I fear that my book may not have conveyed with adequate clarity my views about the economic crisis. The depiction of those views in Jeffrey Friedman’s review does not correspond to what I thought I was saying. He says that the “heart of Posner’s case against ‘capitalism’ is the…theory…[that] perverse incentives, created by banks’ executive-compensation systems, caused the crisis.” That is not my position at all. For one thing, I do not mount a “case against ‘capitalism.’” I believe in capitalism. I merely argued that capitalism is apt to run off the rails without (and here I am quoting from Friedman’s review) “active and intelligent government.” I attribute the financial collapse of last September that deepened a recession into something grave enough to warrant the name of “depression” to unsound monetary policy by the Federal Reserve and to excessive deregulation, coupled with lax regulation, of the financial services industry. Friedman I think agrees, at least about regulation (he doesn’t mention monetary policy at all), as when he remarks that banks’ leverage ratios are regulated by law and “this law, unmentioned by Posner, was probably the main cause of the crisis.” The decision by the SEC in 2004 to allow broker-dealers (Merrill Lynch, Goldman Sachs, Lehman Brothers, etc.—major components of the “shadow banking” system, which played a bigger role in the financial collapse than the commercial banks) to increase their leverage is an example of excessive deregulation, which was indeed, as I emphasize throughout the book, a main cause of the crisis.
Friedman appears to agree that regulatory ineptitude created an environment in which rational self-interest drove bankers to take risks that were excessive from a macroeconomic standpoint. That and unsound monetary policy were the main causes of the crisis—as I argued, I thought clearly and indeed emphatically, in the book (as in my subsequent blogging on the crisis in my Atlantic blog, which is also called “A Failure of Capitalism”).

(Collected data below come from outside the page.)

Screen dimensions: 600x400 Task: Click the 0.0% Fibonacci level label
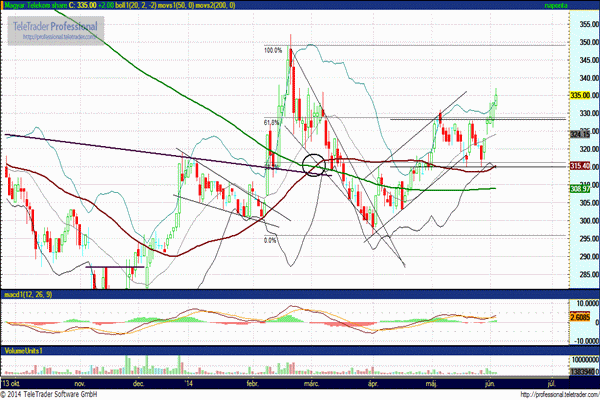tap(270, 240)
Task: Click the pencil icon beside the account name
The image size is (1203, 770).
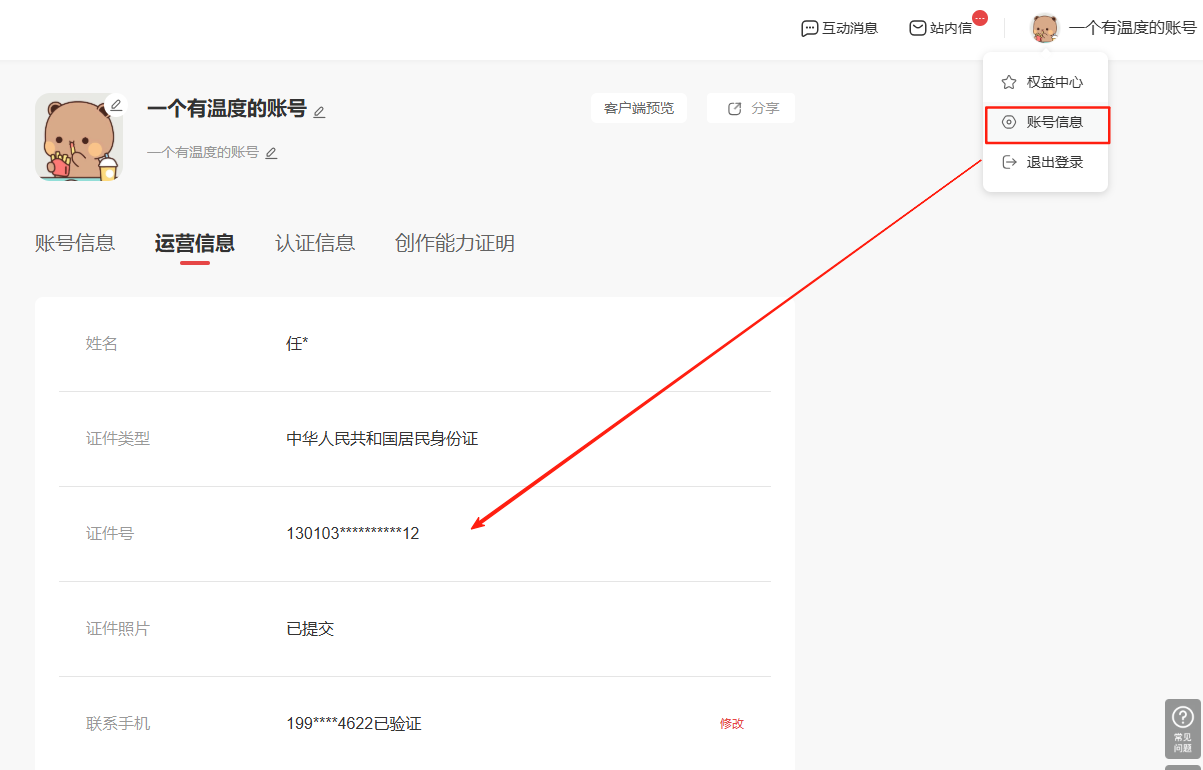Action: (x=319, y=112)
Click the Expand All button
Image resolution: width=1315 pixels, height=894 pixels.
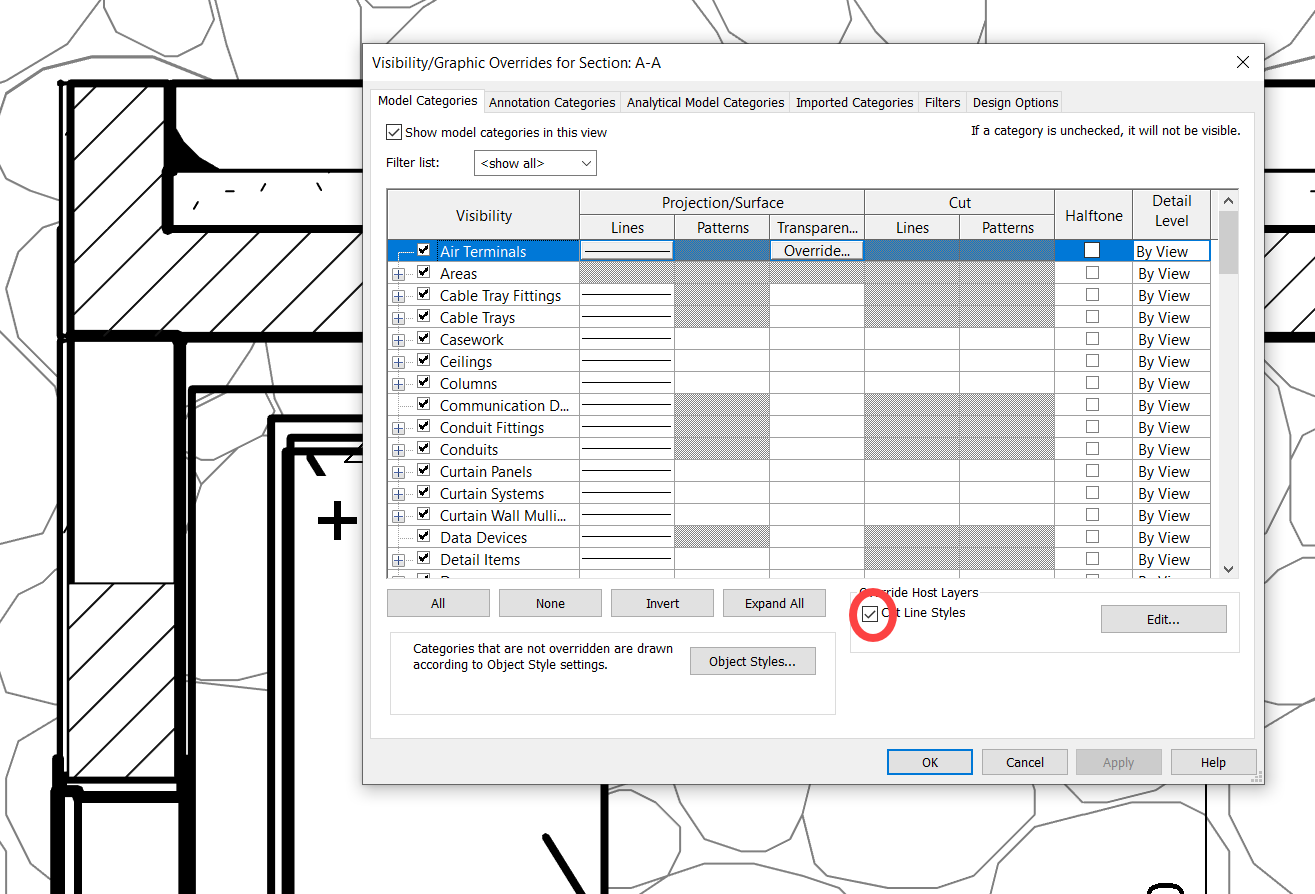774,602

I never said, by the way, as Friedman thinks I did, that the banks were “heedless of the risk” of risky lending. I said they took risks that seemed appropriate in the environment in which they found themselves. They probably were heedless of macroeconomic risk, but as I explain in the book it is not the business of private business to avoid actions that create external costs, such as the costs borne throughout the economy when the financial system collapses. The responsibility for controlling those costs are the government’s, and it was discharged poorly.
I do think executive-compensation practices played a role in the crisis, and Friedman does me the courtesy of describing my theory of how the practices affected the behavior of banks “logical.” But he is incorrect to suggest that I think the practices “caused” the crisis. They were a causal factor, but not a principal one; the main ones, as I thought I had made clear in my book, were as noted above.
He does make the good point that to test the theory would require correlating different banks’ compensation schemes with different banks’ losses; I don’t believe that that’s been done.
He points out correctly that banks structured as partnerships would be more risk averse than banks that are structured as corporations (because of the limited liability of shareholders), but it is unrealistic to suppose that banks of the scale of the major modern banks could attract sufficient equity capital as partnerships—precisely because of the greater financial risk borne by a partner than by a shareholder. Friedman’s example of a financial company organized as a partnership—Brown Brothers Harriman—has partnership capital of only about $500 million. Goldman Sachs’s market capitalization of almost $100 billion is 200 times greater.
But I agree that the tax laws are among the deep underlying causes of the economic crisis, in particular the deductibility of mortgage and home-equity interest (but not other interest) from personal income tax, which encourages risky investment in housing, and the favorable treatment by the tax code of debt versus equity, which encourages leverage. I do not dwell on these causes of the crisis in my book because they will not be changed. In contrast, improvements in monetary policy and in regulation are at least within the realm of the possible, though perhaps unlikely.